> _TASK SET_:
1. In the passage about Ali's rise, to whom did Ali delegate the title of Pasha of Trikala?
2. Retype the passage about Ali's rise between "Ali was appointed" and "Pasha of Rumelia.", inclusive.

> _PAGE TEXT_:
— begin —

Ali was appointed mutasarrıf of Ioanninna at the end of 1784 or beginning of 1785, but was soon dismissed, returning to the position at the end of 1787 or start of 1788. His rise through Ottoman ranks continued with his appointment as lieutenant to the Pasha of Rumelia.

After supporting the Sultan in conflicts between local feudal lords, he was appointed to rule the Sanjak of Delvina in 1785 with the title of Pasha. In reward for his services at Banat during the Austro-Turkish War (1787–1791), he was additionally granted the Sanjak of Trikala in 1787, which was at the time suffering from brigand raids. After achieving peace in Trikala by hunting down brigands, he was granted the role of supervisor of the tolls of "Tosceria and Epirus". In 1787 or 1788 he seized control of town of Ioannina, the major financial centre of all of Epirus and Albania, and enlisted most of the brigands under his own banner. That same year, Ali declared himself ruler of the Sanjak of Ioannina under the title Pasha of Yanina, delegating the title of Pasha of Trikala to his son, Veli. This marked the beginning of the Pashalik of Yanina, and Ioannina would be his power base for the next 33 years. Over this period, Ali took advantage of a weak Ottoman government to expand his territory still further until he gained control over most of Albania and northwestern Greece.

— end —

[Interface element records]
— begin —

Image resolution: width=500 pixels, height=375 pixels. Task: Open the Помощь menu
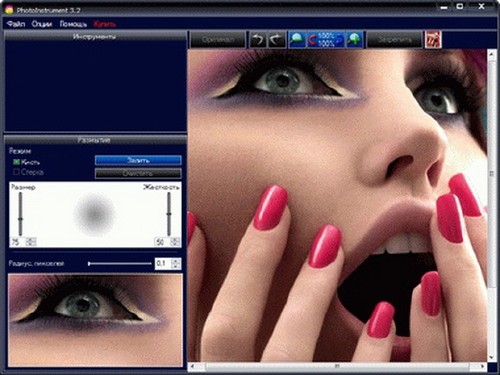tap(73, 24)
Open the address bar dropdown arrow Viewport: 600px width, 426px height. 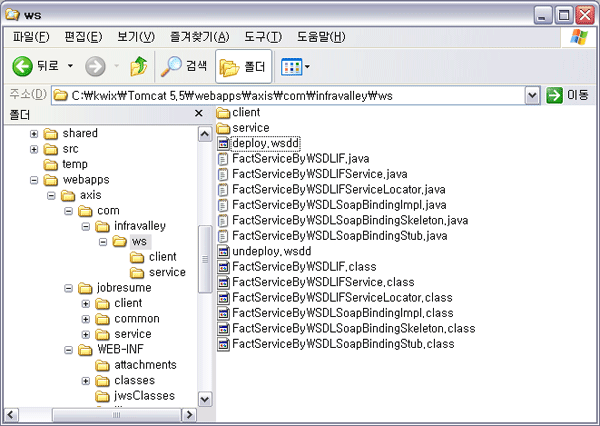[x=532, y=95]
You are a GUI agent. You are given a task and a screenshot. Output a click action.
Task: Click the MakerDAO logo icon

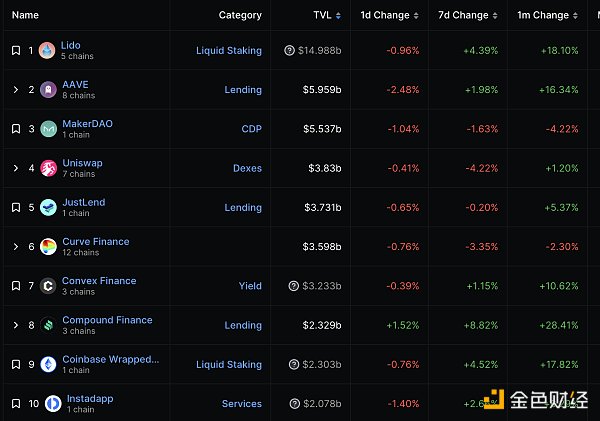pos(47,129)
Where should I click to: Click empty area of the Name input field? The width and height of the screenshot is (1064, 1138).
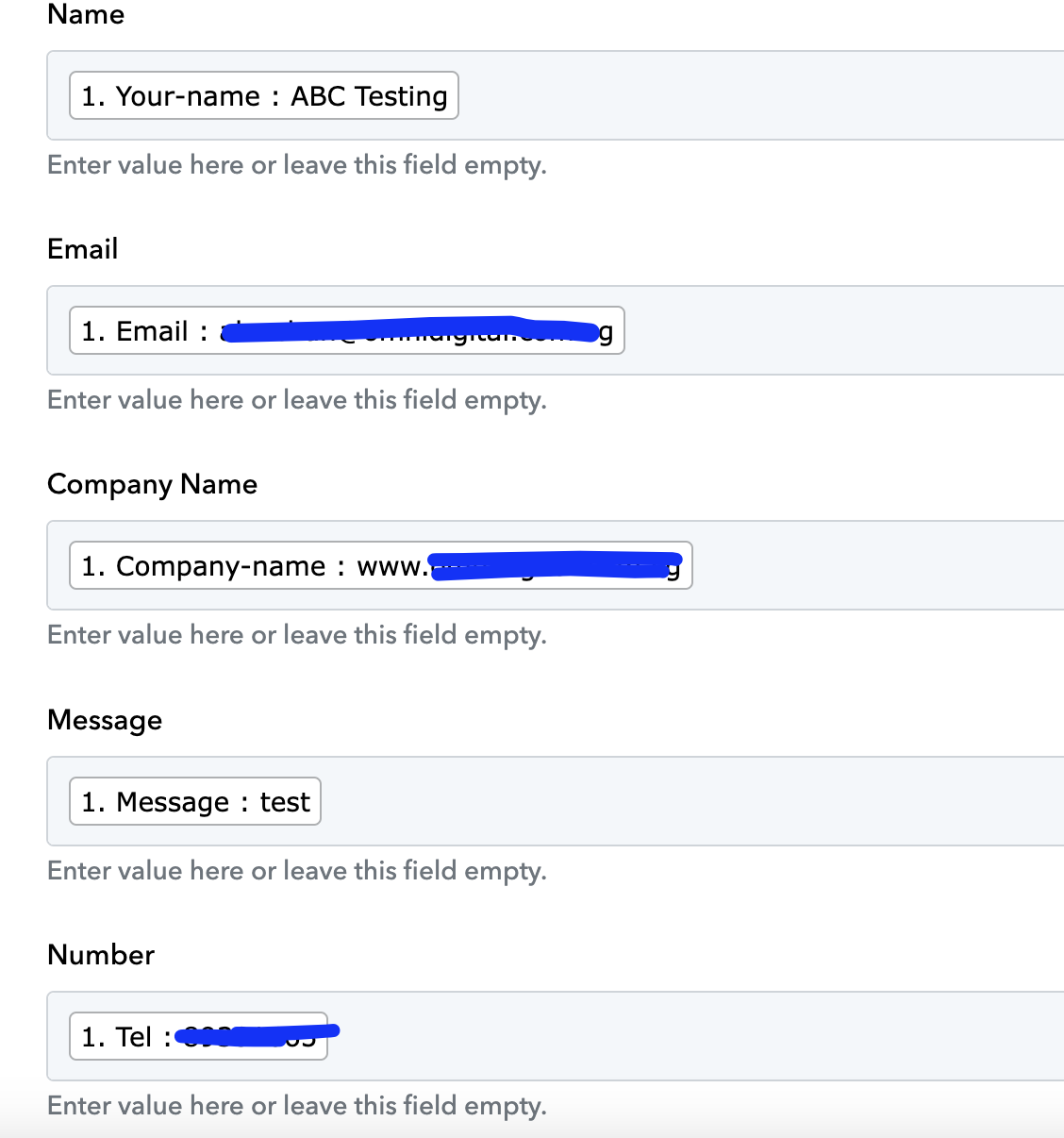tap(755, 95)
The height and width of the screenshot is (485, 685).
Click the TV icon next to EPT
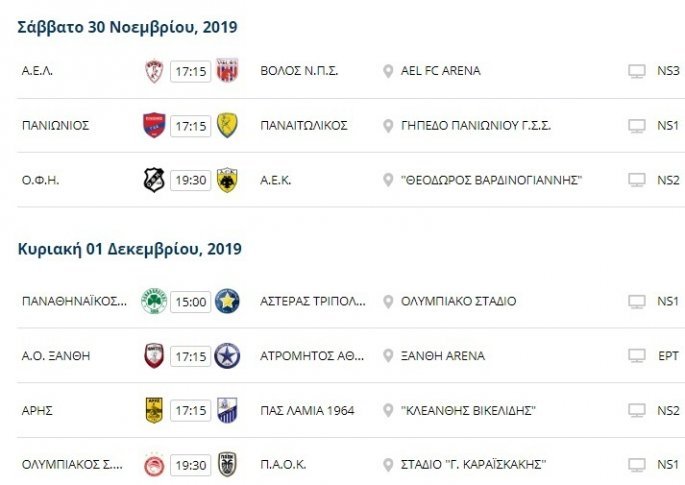coord(636,356)
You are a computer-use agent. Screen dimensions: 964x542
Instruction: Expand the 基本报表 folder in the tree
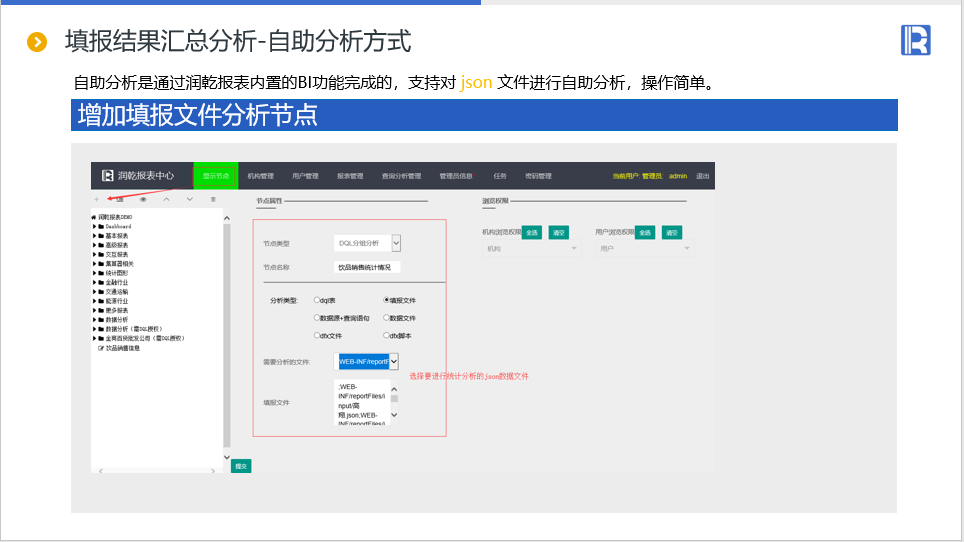[x=95, y=236]
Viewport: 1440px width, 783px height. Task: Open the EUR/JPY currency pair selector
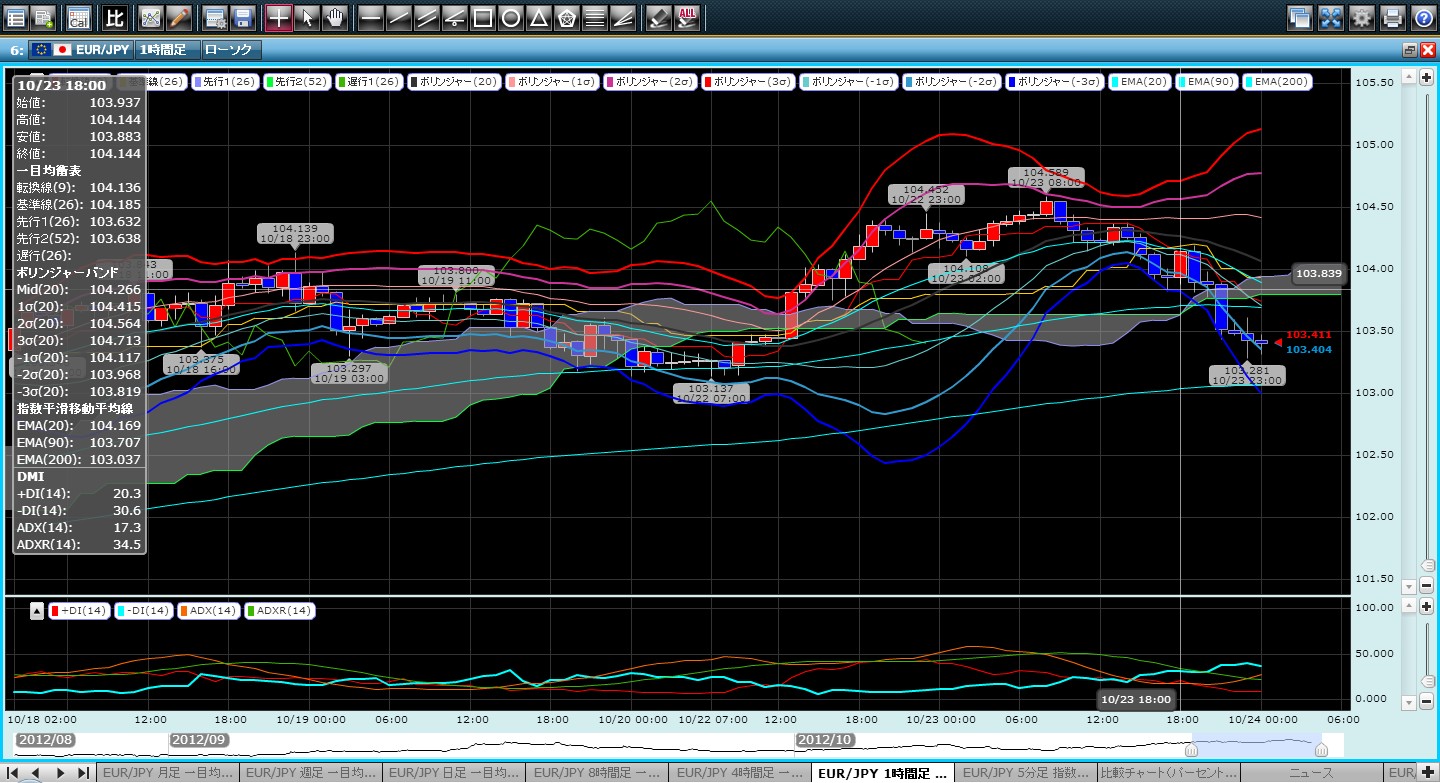(78, 49)
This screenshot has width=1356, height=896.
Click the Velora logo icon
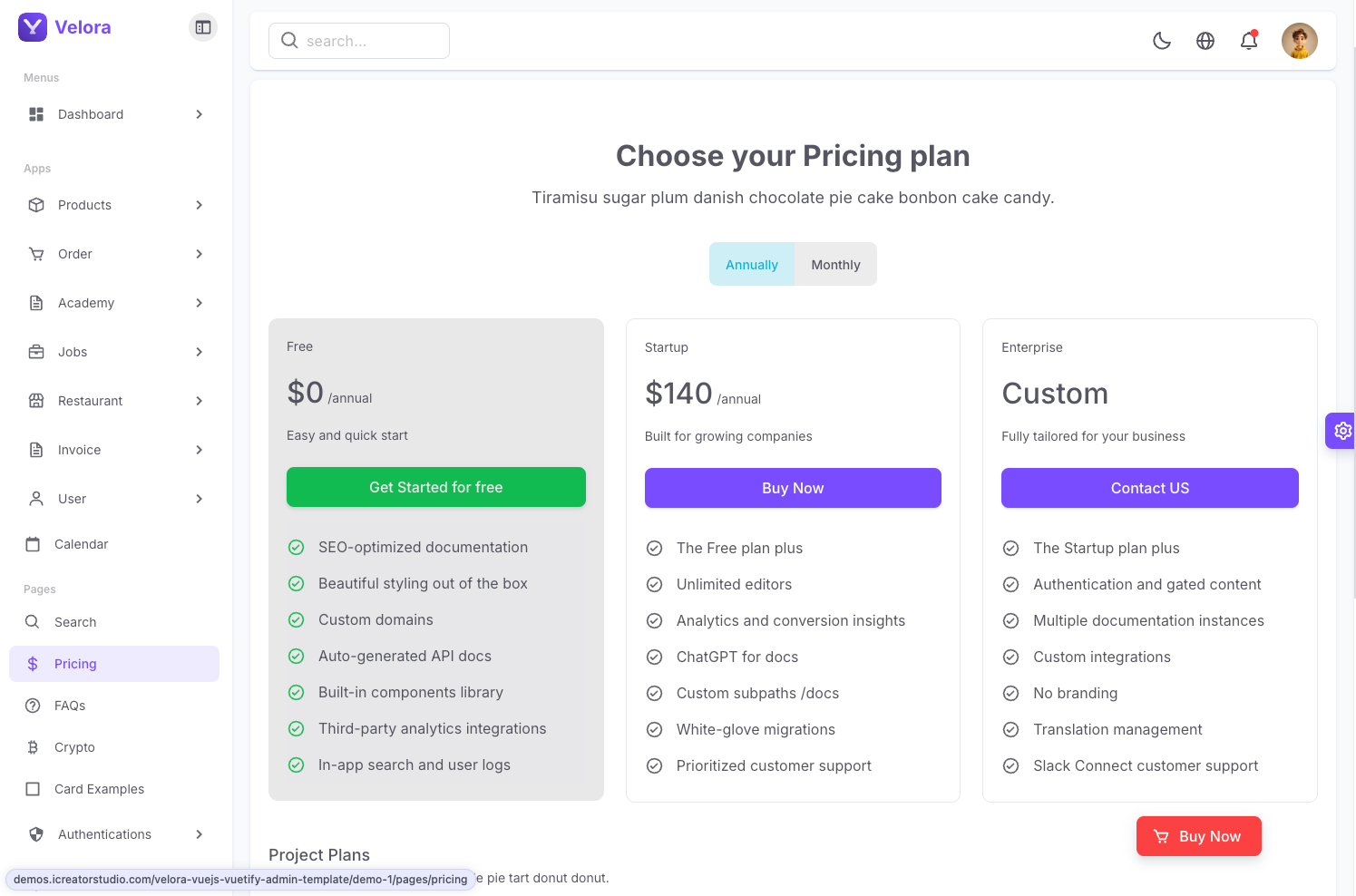(x=33, y=27)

— end —

> _ANSWERS FOR THE EXERCISE_:
1. His son, Veli.

2.
Ali was appointed mutasarrıf of Ioanninna at the end of 1784 or beginning of 1785, but was soon dismissed, returning to the position at the end of 1787 or start of 1788. His rise through Ottoman ranks continued with his appointment as lieutenant to the Pasha of Rumelia.